Se por lado a mãe provocava repulsa em todos em virtude de seu deteriorado aspecto físico, o selvagem encanta por sua beleza, pelo seu vigor físico e por suas características peculiares aos olhos da sociedade fordiana. Ele é levado para ser estudado e é tratado como um novo animal de um circo: toda a sociedade se volta para ele, enquanto sua mãe passa dias e noites se drogando com o soma.
O selvagem se apaixona por Lenina, acompanhante de Bernard na excursão, mas não entende e não aceita os hábitos poligâmicos da moça. Leitor voraz, ele recita poemas, versos e trechos de grandes obras como Otelo, Tempestade e Romeu e Julieta mas é zombado pela sociedade que não teve acesso à leitura e portanto não entende seu jeito "estranho" de falar.

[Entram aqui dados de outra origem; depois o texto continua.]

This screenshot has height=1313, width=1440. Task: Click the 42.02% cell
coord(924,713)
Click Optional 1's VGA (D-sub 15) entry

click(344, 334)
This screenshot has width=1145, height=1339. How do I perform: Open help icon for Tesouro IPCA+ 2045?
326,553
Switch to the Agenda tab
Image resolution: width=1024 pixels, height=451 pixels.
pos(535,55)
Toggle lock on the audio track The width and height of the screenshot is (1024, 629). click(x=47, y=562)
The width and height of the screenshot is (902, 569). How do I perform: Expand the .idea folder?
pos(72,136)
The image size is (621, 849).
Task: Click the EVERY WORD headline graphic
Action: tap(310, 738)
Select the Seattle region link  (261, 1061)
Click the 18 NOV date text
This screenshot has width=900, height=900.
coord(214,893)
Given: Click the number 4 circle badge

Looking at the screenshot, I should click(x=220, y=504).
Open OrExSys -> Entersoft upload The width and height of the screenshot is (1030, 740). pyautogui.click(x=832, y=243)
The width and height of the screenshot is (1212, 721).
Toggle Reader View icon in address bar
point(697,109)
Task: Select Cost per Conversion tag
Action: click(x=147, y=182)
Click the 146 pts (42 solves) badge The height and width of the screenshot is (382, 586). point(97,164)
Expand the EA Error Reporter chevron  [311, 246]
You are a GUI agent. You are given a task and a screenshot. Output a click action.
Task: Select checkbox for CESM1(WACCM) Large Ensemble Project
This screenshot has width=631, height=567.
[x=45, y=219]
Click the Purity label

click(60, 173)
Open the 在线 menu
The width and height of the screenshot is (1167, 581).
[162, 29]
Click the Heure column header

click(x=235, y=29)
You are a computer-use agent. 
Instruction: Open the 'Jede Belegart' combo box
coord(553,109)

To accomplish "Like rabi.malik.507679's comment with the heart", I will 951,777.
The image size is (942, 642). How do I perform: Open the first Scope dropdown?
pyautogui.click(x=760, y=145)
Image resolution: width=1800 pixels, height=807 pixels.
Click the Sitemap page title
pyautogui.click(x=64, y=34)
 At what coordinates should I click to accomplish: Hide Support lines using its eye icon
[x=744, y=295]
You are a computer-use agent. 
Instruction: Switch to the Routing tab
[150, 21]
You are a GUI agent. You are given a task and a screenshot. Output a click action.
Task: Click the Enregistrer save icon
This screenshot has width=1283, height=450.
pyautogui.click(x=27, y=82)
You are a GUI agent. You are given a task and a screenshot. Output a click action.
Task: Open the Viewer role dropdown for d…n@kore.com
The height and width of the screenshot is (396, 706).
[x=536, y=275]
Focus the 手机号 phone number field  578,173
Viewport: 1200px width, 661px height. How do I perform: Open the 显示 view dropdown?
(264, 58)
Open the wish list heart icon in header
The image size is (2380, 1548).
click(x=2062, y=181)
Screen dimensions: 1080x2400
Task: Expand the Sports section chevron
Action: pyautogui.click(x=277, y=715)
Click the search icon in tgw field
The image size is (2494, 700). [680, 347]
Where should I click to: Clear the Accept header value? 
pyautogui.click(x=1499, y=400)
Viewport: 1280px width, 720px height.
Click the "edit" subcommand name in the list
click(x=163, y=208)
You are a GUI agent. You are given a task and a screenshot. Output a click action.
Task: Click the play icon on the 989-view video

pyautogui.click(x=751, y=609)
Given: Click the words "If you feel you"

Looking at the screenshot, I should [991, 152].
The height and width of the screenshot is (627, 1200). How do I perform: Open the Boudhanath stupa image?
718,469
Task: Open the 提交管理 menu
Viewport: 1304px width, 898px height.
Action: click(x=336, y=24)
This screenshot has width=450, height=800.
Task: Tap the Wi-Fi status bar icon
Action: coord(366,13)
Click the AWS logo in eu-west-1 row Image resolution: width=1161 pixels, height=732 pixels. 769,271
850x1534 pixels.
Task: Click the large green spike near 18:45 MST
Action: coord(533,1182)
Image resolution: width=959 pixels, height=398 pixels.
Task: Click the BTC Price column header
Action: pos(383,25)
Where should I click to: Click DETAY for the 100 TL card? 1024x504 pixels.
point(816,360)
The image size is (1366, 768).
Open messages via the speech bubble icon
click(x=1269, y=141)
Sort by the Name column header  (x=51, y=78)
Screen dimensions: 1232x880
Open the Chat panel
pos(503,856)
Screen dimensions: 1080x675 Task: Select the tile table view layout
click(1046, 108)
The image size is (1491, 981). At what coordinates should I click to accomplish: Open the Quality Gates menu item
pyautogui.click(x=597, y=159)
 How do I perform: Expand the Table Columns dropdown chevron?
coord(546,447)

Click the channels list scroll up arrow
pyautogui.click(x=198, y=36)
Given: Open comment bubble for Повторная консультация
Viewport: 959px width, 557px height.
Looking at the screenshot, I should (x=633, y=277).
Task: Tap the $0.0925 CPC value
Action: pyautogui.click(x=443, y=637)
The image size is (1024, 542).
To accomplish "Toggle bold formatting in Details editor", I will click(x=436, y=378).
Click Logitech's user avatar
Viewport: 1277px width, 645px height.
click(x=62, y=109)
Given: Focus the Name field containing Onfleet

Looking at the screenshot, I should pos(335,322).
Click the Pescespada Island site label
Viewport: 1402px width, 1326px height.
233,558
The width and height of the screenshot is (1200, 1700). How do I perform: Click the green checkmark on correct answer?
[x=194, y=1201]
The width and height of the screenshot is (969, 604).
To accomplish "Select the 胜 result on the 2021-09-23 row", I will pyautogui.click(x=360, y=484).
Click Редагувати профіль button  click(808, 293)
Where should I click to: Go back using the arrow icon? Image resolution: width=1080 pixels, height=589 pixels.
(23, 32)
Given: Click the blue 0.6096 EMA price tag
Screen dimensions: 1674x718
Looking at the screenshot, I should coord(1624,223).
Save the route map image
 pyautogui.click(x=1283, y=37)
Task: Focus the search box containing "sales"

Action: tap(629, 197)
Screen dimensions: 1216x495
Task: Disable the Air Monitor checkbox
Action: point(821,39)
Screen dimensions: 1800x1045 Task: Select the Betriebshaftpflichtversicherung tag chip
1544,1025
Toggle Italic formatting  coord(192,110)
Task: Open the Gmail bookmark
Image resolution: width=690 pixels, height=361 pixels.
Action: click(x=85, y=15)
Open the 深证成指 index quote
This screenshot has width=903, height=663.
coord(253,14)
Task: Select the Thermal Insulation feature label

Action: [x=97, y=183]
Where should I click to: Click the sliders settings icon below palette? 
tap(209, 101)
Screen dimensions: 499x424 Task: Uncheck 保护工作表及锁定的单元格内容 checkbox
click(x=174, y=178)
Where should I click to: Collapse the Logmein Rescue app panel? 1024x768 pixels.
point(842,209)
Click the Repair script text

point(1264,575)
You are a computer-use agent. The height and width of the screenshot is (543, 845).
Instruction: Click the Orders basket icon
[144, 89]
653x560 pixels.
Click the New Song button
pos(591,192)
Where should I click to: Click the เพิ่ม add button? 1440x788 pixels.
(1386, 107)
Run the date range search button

"- Mas eu gosto dos inconvenientes.- Nós, não. Preferimos fazer as coisas confortavelmente.- Mas eu não quero conforto. Quero Deus, quero a poesia, quero o perigoautêntico, quero a liberdade, quero a bondade. Quero o pecado."
A distopia de Huxley pode parecer antiga e distante de nossa realidade, mas em muito se parece com a nossa sociedade atual. A alienação da sociedade, a busca incessante por uma felicidade advinda de conquistas materiais, a invasão de privacidade, o uso de drogas para fugir da realidade, a padronização da beleza e do comportamento, dentre muitas outras coisas fazem de Admirável Mundo Novo um panorama e parte do reflexo do mundo em que vivemos. É um livro fácil de ler, envolvente, criativo e que nos provoca inúmeras reflexões todo tempo, nos levando a questionar ambos os lados da história, ora o ponto de vista dos "fordianos", ora do selvagem.
No mais, se você quiser perder o fôlego e conhecer uma das melhores distopias já criadas, dedique um tempinho para este livro, que ganhou cadeira cativa na minha lista de favoritos! Espero que tenha gostado da indicação!